■ **What you will do**
Reproduce word for word the part of the transport subsidies passage that begins at "Transport subsidies fail" and stops after "terms of need.".

■ **Document excerpt**
● ● ● ● ● ● ●

Transport subsidies fail the poorest

Subsidies to the transport sector are remarkably scattered randomly across income groups and, worse, overall are firmly regressive. With the railways rather than buses eating up the bulk of public transport support and most of the rest budget being taken up by roads, there is very little trickling down to the poorest section of the community, especially those living without cars in places that are far off the rail network. And the support that is available for buses mostly is poorly targetted as it goes to schoolchildren who happen to live far away from school or the over 60s, money that is not badly targeted in terms of need.

A fascinating study* published by the Joseph Rowntree Foundation highlights the extent to which transport schemes could help the poor (I hate the description ‘socially deprived) if they were better focussed. The researchers from the University of Westminster examined four schemes provided under the Department for Transport’s Urban Bus Challenge Fund or under the New Deal for Communities programme: bus services to deprived estates in Leicester and Cornwall, a flexible minibus service in Wythenshawe on the outskirts of Manchester and the Walsall Workwise initiative, a project that helps people with their transport costs for job interviews or the early weeks of a new employment.

● ● ● ● ● ● ●

■ **Collected data**

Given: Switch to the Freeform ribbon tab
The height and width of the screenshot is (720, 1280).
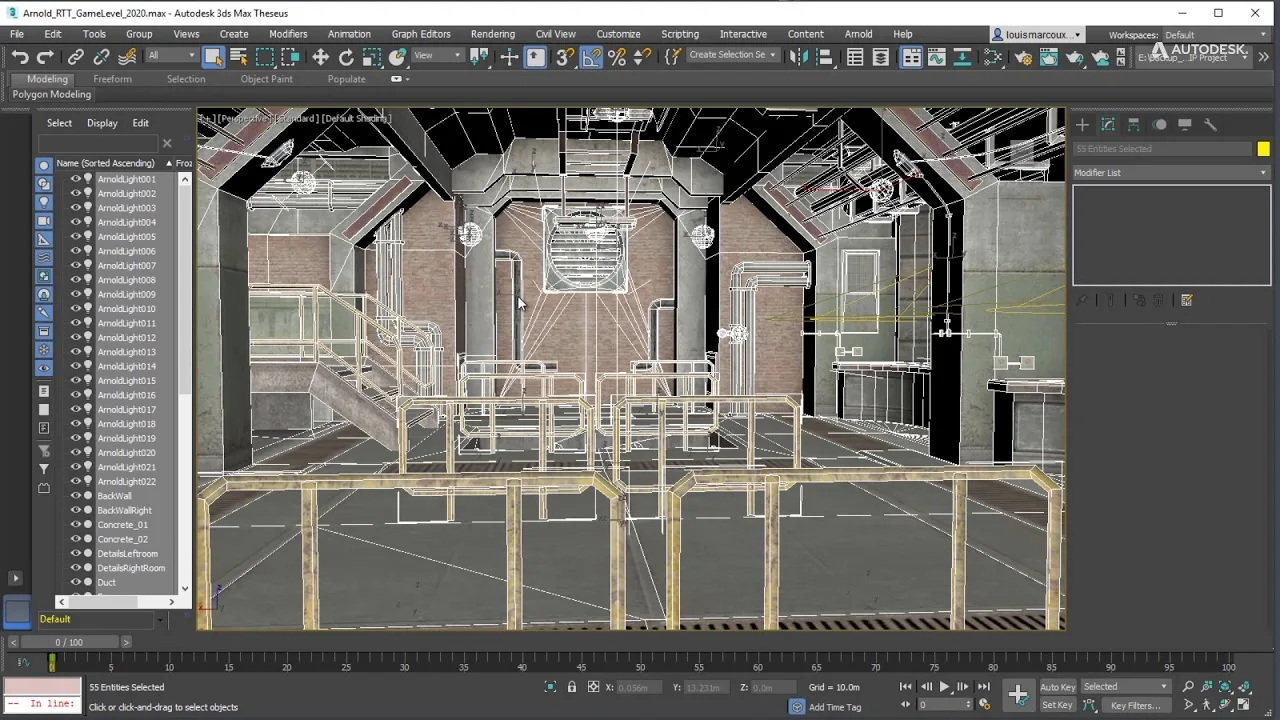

● ● ● ● ● ● ●

■ **Finished exercise**
Transport subsidies fail the poorest

Subsidies to the transport sector are remarkably scattered randomly across income groups and, worse, overall are firmly regressive. With the railways rather than buses eating up the bulk of public transport support and most of the rest budget being taken up by roads, there is very little trickling down to the poorest section of the community, especially those living without cars in places that are far off the rail network. And the support that is available for buses mostly is poorly targetted as it goes to schoolchildren who happen to live far away from school or the over 60s, money that is not badly targeted in terms of need.